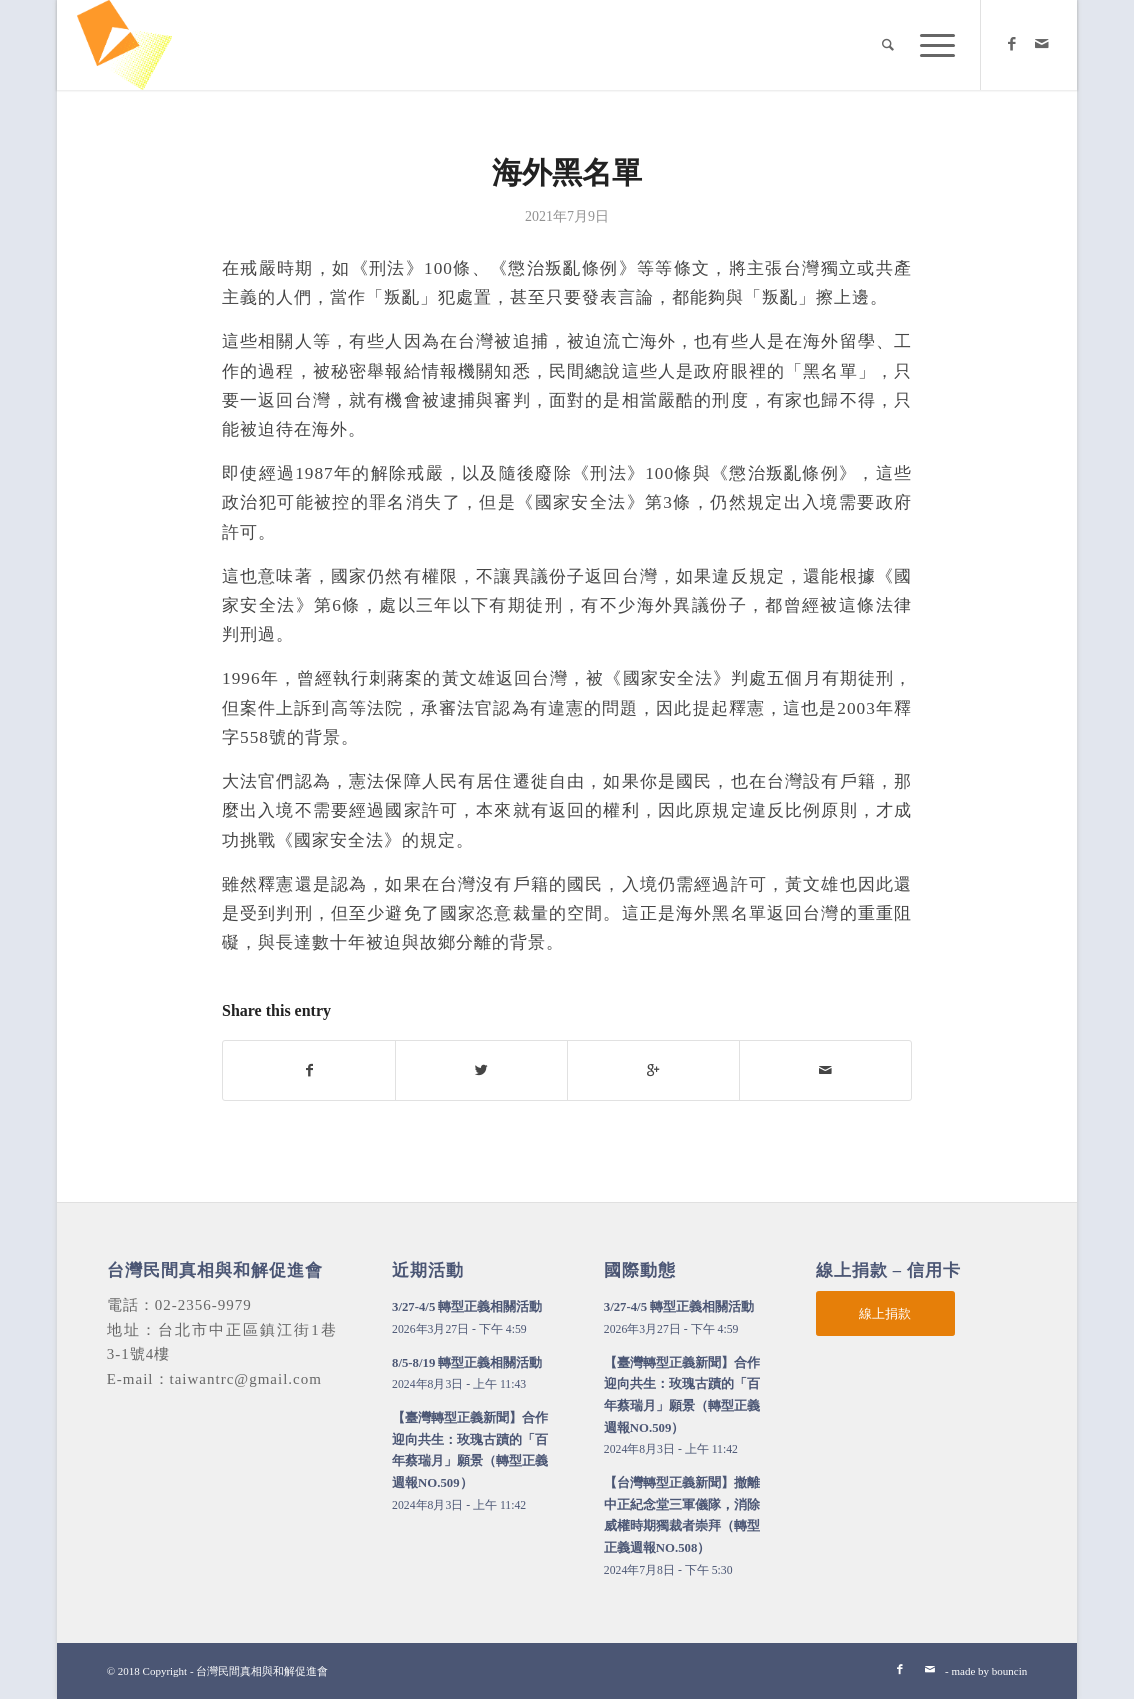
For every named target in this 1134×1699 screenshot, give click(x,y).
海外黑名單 (567, 172)
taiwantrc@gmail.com (246, 1379)
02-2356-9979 (203, 1305)
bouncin (1009, 1671)
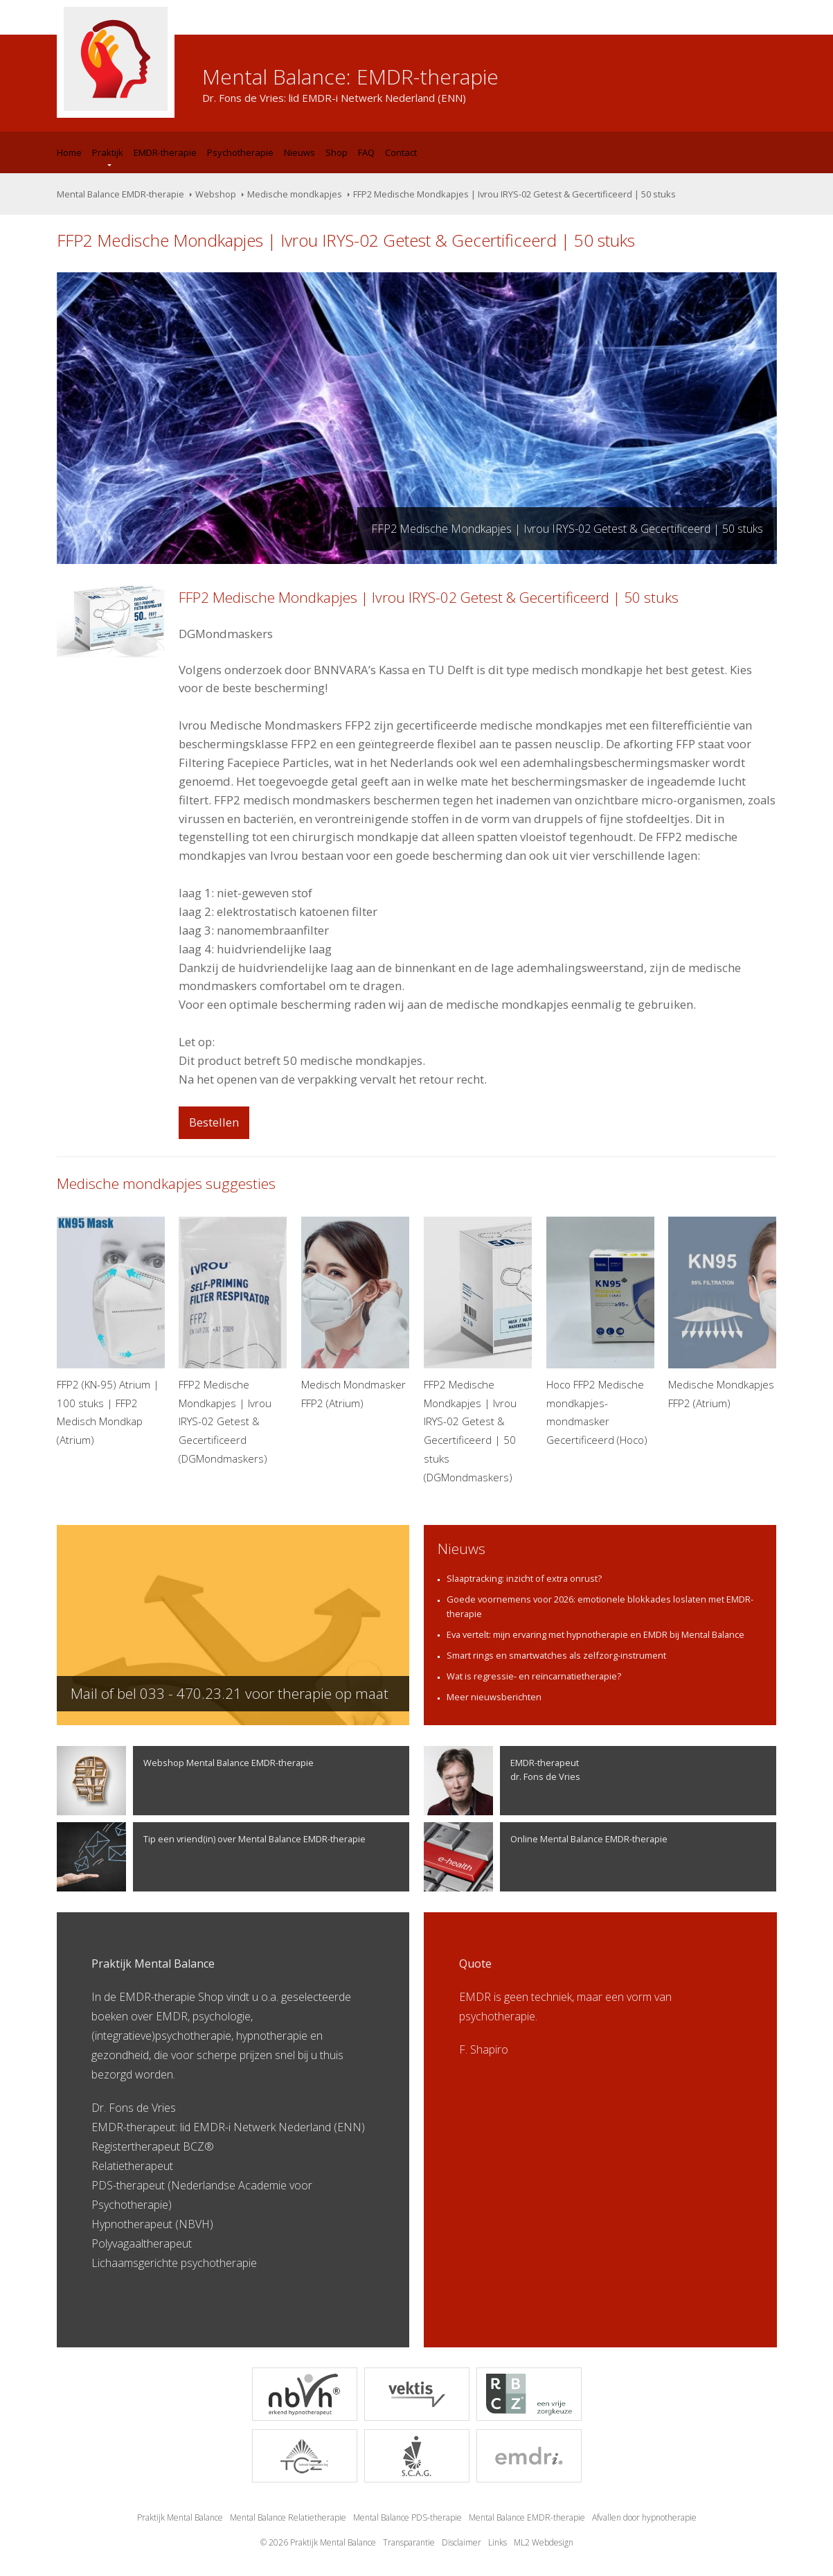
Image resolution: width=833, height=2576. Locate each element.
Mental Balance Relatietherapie (288, 2517)
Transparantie (409, 2542)
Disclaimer (461, 2542)
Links (497, 2542)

━━━━━━━━━━━━━━━━━━━━━━━━━━━━━━

• Goal of the exercise
Reproduce each of the rows above verbatim and keep the pictures out of your reply.

• Result
For every named target in this 1134×1699 screenshot, give click(x,y).
海外黑名單 (567, 172)
taiwantrc@gmail.com (246, 1379)
02-2356-9979 (203, 1305)
bouncin (1009, 1671)
Image resolution: width=833, height=2576. Locate each element.
Mental Balance Relatietherapie (288, 2517)
Transparantie (409, 2542)
Disclaimer (461, 2542)
Links (497, 2542)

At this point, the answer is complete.